SHORT TASK
Rewrite the listing's lines as a JSON list of strings, one string per line and no blank lines. Begin at the line that has "You are a computer-use agent. Image" and stop after the line that has "pyautogui.click(x=476, y=80)".

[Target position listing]

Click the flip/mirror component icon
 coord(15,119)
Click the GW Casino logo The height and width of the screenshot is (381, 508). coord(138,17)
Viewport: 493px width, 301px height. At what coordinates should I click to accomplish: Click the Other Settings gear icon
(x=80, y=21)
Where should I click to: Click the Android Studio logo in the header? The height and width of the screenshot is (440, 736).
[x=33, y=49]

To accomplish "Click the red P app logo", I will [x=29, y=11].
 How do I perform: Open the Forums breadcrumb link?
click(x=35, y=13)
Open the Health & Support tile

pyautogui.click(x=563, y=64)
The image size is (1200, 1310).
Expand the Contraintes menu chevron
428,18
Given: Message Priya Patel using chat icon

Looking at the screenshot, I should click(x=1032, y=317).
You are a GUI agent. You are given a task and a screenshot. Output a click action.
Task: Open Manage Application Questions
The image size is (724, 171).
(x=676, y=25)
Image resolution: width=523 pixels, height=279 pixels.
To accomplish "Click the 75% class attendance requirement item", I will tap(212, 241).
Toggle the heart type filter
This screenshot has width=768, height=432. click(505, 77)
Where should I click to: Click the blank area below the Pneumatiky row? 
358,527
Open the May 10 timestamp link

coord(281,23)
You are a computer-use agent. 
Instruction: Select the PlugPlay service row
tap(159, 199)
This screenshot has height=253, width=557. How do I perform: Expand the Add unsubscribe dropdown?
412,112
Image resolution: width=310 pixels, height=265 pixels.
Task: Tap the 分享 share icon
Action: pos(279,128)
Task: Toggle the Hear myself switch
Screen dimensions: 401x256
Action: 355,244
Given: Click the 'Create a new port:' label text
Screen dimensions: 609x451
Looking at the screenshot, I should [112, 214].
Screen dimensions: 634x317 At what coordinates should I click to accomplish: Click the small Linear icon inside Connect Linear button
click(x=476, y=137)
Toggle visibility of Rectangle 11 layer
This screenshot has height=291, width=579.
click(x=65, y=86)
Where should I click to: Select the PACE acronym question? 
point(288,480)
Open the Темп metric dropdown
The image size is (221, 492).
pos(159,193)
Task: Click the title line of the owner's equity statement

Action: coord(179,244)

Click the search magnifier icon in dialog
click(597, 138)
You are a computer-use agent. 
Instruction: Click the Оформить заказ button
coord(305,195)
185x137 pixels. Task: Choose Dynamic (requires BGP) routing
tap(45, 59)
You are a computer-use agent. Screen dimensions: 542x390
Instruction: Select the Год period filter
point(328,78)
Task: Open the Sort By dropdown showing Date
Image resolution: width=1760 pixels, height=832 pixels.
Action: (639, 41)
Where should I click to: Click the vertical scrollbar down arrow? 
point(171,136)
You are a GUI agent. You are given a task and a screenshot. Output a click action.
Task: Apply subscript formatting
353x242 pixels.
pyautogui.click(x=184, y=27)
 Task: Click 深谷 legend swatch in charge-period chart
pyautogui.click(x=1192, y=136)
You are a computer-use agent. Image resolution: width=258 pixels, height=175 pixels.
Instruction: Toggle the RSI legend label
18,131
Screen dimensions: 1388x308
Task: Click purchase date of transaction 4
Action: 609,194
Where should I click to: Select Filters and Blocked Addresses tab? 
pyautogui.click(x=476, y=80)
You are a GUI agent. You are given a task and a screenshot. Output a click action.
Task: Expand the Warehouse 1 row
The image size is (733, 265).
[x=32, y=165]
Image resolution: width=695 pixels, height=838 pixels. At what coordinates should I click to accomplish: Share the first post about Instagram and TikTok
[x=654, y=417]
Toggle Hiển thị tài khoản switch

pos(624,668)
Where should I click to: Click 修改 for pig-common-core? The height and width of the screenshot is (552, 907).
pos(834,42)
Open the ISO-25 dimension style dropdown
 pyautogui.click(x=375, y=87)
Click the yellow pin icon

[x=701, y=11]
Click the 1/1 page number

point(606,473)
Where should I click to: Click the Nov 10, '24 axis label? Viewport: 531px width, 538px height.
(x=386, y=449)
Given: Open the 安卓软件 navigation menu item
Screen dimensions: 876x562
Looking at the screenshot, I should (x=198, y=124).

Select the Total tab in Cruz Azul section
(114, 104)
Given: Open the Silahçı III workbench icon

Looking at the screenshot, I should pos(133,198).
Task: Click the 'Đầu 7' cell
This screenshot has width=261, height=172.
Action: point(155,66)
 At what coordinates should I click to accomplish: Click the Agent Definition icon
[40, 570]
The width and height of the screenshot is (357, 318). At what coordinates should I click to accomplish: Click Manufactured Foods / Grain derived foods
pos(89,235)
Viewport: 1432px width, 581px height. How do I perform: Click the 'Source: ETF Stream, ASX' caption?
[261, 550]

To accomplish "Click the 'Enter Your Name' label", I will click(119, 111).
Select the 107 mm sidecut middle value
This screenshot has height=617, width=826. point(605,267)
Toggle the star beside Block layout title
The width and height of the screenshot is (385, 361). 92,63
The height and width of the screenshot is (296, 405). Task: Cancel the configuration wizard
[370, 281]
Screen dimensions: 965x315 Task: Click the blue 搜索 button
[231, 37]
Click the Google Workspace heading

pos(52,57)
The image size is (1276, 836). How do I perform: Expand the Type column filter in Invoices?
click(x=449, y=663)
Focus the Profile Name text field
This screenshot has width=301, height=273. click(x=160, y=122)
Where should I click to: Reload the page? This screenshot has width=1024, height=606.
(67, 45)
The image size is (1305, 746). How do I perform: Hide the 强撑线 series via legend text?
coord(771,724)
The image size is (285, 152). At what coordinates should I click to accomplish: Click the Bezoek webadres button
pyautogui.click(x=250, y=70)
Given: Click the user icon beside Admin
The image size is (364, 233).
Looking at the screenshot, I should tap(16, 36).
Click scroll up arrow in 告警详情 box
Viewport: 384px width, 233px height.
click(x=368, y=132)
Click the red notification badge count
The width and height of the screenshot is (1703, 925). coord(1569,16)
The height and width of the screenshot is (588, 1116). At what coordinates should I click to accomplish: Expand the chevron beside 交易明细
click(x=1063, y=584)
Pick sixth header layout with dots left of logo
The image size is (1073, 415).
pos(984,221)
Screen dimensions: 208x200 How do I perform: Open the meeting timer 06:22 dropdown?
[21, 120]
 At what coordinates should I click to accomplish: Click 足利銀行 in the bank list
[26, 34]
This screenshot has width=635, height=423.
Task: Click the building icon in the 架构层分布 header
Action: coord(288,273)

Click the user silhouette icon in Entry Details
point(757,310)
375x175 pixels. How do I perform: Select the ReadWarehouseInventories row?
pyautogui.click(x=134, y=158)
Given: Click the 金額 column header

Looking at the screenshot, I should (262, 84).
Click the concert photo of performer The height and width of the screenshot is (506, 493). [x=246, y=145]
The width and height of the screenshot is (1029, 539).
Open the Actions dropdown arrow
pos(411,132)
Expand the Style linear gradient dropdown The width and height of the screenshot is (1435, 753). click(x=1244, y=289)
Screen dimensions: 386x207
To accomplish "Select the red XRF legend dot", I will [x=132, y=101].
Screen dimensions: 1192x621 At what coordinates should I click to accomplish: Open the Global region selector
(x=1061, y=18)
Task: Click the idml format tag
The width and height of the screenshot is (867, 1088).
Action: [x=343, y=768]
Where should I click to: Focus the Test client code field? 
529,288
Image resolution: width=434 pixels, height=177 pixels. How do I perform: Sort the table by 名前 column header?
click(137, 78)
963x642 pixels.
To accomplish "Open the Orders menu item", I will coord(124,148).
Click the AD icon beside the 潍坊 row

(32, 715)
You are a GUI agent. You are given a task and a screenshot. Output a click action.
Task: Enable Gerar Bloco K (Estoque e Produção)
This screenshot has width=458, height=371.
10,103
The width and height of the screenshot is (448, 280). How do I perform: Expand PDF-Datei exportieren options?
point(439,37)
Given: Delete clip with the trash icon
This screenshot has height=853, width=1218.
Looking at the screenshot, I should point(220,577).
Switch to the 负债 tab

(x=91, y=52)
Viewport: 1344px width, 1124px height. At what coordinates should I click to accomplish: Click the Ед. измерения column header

TASK RESPONSE
[
  "You are a computer-use agent. Image resolution: width=258 pixels, height=175 pixels.",
  "Instruction: Toggle the RSI legend label",
  "18,131",
  "Screen dimensions: 1388x308",
  "Task: Click purchase date of transaction 4",
  "Action: 609,194",
  "Where should I click to: Select Filters and Blocked Addresses tab? ",
  "pyautogui.click(x=476, y=80)"
]